If you grep for select in Kconfig files you will see that dependency
checkers in the form of select ... if ... are very rare. Since select
does not check for depends-on at all, defbool y is commonly used to
enable a config in case all dependencies match. If OF_NUMA only
supports ARM64, why not state this there? It is common to enable
certain configs in drivers/ only for a some archs.

> For new code, we try to avoid putting architecture specific things into the
> core Kconfig files.

But to avoid arch configs in generic Kconfigs, define HAVE_OF_NUMA,
add it as dependency to OF_NUMA and select it in arch/arm64/Kconfig.
OF_NUMA is then enabled with defbool y if all requirements are met.

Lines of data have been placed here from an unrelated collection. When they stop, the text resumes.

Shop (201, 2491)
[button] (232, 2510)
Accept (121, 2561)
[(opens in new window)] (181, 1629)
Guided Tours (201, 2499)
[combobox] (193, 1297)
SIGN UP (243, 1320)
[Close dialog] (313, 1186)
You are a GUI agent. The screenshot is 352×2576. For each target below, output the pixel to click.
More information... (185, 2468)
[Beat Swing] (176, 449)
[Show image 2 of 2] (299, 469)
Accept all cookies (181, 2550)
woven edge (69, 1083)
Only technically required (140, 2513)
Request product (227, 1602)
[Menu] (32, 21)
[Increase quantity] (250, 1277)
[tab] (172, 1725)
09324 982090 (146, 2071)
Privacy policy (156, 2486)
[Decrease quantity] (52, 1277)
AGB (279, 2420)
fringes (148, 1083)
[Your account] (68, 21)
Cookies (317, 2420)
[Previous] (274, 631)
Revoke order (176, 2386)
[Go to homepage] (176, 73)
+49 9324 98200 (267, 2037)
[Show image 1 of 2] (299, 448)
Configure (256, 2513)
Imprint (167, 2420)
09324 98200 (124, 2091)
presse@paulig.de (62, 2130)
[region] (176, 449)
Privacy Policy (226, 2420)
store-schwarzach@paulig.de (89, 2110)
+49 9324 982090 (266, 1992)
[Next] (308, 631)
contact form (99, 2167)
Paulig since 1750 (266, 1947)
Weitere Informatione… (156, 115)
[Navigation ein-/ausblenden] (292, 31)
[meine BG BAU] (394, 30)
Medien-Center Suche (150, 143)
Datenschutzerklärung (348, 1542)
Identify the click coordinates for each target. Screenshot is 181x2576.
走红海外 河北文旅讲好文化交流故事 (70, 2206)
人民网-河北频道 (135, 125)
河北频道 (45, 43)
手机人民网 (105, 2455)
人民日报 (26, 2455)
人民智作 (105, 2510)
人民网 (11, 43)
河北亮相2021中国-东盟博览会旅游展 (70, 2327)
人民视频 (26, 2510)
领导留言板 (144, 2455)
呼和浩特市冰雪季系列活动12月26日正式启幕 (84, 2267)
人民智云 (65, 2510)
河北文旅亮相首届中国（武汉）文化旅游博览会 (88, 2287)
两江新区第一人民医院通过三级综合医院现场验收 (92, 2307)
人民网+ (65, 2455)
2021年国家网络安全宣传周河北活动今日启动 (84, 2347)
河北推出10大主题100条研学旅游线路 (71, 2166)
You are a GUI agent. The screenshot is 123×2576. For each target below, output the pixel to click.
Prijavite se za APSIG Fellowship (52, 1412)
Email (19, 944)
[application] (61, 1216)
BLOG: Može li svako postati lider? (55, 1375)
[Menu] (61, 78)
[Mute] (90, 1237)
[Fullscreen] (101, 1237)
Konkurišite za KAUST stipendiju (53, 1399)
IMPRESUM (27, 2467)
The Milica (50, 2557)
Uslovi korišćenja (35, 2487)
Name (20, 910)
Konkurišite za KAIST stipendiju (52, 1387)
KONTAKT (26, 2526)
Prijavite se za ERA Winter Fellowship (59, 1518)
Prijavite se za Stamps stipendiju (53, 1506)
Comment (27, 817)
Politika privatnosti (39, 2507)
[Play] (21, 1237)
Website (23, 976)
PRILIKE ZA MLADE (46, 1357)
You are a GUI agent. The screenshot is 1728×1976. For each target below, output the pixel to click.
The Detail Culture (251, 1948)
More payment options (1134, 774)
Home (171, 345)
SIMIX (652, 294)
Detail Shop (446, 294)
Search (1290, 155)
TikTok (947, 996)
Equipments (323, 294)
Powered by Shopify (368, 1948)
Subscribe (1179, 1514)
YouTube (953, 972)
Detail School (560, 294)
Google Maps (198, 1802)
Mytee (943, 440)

This also addresses your concerns below.

-Robert

> Since arm64 is the only architecture that is currently using this, we don't
> want to select it for non-arm64 kernels that happen to select NUMA && OF.
> 
> I will restore the depends, as it is guard against errors in the
> architecture specific Kconfig select statements, but I am going to leave the
> NUMA && OF in the arm64/Kconfig for clarity.
> 
> >This duplicates code as the same needs to be
> >implemented for every arch.
> >
> 
> Better to duplicate a single Kconfig select statement a few times in
> architecture specific Kconfig files, than force people to continuously
> modify the depends in  drivers/of/Kconfig
David Daney Feb. 29, 2016, 10:56 p.m. UTC | #4
On 02/29/2016 11:45 AM, Robert Richter wrote:
> On 29.02.16 10:13:48, David Daney wrote:
>> On 02/29/2016 09:29 AM, Robert Richter wrote:
>>> On 22.02.16 17:58:21, David Daney wrote:
>>>> From: Ganapatrao Kulkarni <gkulkarni@caviumnetworks.com>
>>>>
>>>> ADD device tree node parsing for NUMA topology using device
>>>> "numa-node-id" property distance-map.
>>>>
>>>> Reviewed-by: Robert Richter <rrichter@cavium.com>
>>>> Signed-off-by: Ganapatrao Kulkarni <gkulkarni@caviumnetworks.com>
>>>> Signed-off-by: David Daney <david.daney@cavium.com>
>>>> ---
>>>>   drivers/of/Kconfig   |   3 +
>>>>   drivers/of/Makefile  |   1 +
>>>>   drivers/of/of_numa.c | 211 +++++++++++++++++++++++++++++++++++++++++++++++++++
>>>>   include/linux/of.h   |   9 +++
>>>>   4 files changed, 224 insertions(+)
>>>>   create mode 100644 drivers/of/of_numa.c
>>>>
>>>> diff --git a/drivers/of/Kconfig b/drivers/of/Kconfig
>>>> index e2a4841..b3bec3a 100644
>>>> --- a/drivers/of/Kconfig
>>>> +++ b/drivers/of/Kconfig
>>>> @@ -112,4 +112,7 @@ config OF_OVERLAY
>>>>   	  While this option is selected automatically when needed, you can
>>>>   	  enable it manually to improve device tree unit test coverage.
>>>>
>>>> +config OF_NUMA
>>>
>>> In arch/arm64/Kconfig you now need to:
>>>
>>> 	select OF_NUMA if NUMA && OF
>>>
>>> This should depend here on OF and NUMA and enabled in that case. Why
>>> moving that to arch code?
>>
>> The dependency on of_numa.o is in the architecture specific code, so that is
>> where the Kconfig select should be too.
>
> If you grep for select in Kconfig files you will see that dependency
> checkers in the form of select ... if ... are very rare.

You are right...

$ find . -name Kconfig | xargs grep -e 'select.*if' | wc -l
1513
$ find . -name Kconfig | xargs grep -e 'select' | wc -l
14179

The 'if' variety is encountered in fewer than 11% of the cases.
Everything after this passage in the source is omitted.